In the middle east, political tension has long been seen as a fact of life. The region’s decisive reserves of oil and geopolitical position as a regional crossroads between East and West give it a strategic significance currently far greater than any other region of similar size in the world. For a long time, the West has sustained its dependance on the region by securing ‘behind the throne’ dominance of the corrupt and weak dictatorships to mask their draining of the region’s prodigious wealth to fuel their own economic growth spurts, lounging back on its recliner sofa and enjoying the fruits of its manipulations. When regimes made the odd attempts to go their own way, such as 70s Iran and and early 90s Iraq, the West sees to it that those regimes are blasted off of the face of the Earth and portrayed as global evildoers. The states are prevented from forming solid blocks – such as they attempted in the 1970s with the petrodollars crisis – by the West’s solid grasp of the world economies, by their superior firepower, and by their manipulation of the dictatorships’ petty rulers, playing a regional game of divide and conquer to maintain their superiority.
People Power
What the West didn’t count on with this tactic, however, was in the eventual rising of something they never expected to rise: The Arab People. Finally growing tired of the dictatorships with their petty corruption, lawlessness and back – room support of the West, the ‘Arab Awakening’ that started in 2011 and continues to this day was a regional rejection of the crumbling old system and the aging dictatorships which sustained it. The people of several Arab countries – Libya, Tunisia, Egypt – maybe soon Syria and others – have or are currently in the process of dismantling the old regimes, where necessary turning to armed fighting to secure their goals. The ‘Arab Spring’ is giving states in the Middle East a people – powered drive and zeal the West can only fear, for it knows its dependance on the region extends to the very centre of its oil – thirsty economies.
A Great Gloom
Overshadowing even this fear, however, is the fear and uncertainty being currently generated by one of the most tense standoffs since the hight of the Cold War – the face-off between Iran and the might of the West.

STUDY QUESTIONS
- a) Rewrite the paragraph of the article on the Middle East that begins "What the West didn't count on" as a short bulleted list that keeps its main facts.
- b) Print the stretch of the article on the Middle East from "A Great Gloom" through "of the West." word for word.

Stored records
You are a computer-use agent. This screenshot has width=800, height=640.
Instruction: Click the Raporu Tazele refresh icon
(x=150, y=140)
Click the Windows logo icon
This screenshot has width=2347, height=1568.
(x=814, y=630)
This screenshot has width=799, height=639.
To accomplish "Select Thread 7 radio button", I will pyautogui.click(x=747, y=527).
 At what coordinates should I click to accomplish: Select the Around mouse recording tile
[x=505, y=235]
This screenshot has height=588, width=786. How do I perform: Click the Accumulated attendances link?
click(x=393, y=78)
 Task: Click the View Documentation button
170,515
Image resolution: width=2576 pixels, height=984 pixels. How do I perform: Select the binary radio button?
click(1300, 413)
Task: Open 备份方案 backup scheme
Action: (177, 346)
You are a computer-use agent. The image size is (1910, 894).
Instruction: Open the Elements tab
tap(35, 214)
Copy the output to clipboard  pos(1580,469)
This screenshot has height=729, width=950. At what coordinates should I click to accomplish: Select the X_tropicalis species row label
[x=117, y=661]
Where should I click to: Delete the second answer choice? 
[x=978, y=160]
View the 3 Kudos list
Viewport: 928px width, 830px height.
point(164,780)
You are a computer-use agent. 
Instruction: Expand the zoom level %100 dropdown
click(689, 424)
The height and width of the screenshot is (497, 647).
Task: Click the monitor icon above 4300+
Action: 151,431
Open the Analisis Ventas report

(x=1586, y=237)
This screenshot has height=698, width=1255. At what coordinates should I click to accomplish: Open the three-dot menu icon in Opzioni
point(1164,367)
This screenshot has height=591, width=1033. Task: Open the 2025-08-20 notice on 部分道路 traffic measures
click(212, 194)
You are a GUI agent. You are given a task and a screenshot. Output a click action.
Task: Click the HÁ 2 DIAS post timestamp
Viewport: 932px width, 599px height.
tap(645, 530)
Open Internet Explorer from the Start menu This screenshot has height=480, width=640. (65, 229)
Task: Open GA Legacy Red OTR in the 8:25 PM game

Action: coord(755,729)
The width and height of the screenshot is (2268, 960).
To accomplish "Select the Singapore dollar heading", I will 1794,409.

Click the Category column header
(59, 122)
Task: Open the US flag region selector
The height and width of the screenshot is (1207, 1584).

EXERCISE SOLUTIONS
- a)
- The West did not expect the Arab people to rise up.
- Tired of corrupt, lawless dictatorships with back-room Western support, they began the "Arab Awakening" in 2011. It continues today as a regional rejection of the old system and its aging dictatorships.
- People in Libya, Tunisia and Egypt have dismantled or are dismantling the old regimes, sometimes through armed fighting. Syria and others may soon follow.
- This people-powered drive is something the West fears, because its oil-thirsty economies depend on the region.

- b)
A Great Gloom
Overshadowing even this fear, however, is the fear and uncertainty being currently generated by one of the most tense standoffs since the hight of the Cold War – the face-off between Iran and the might of the West.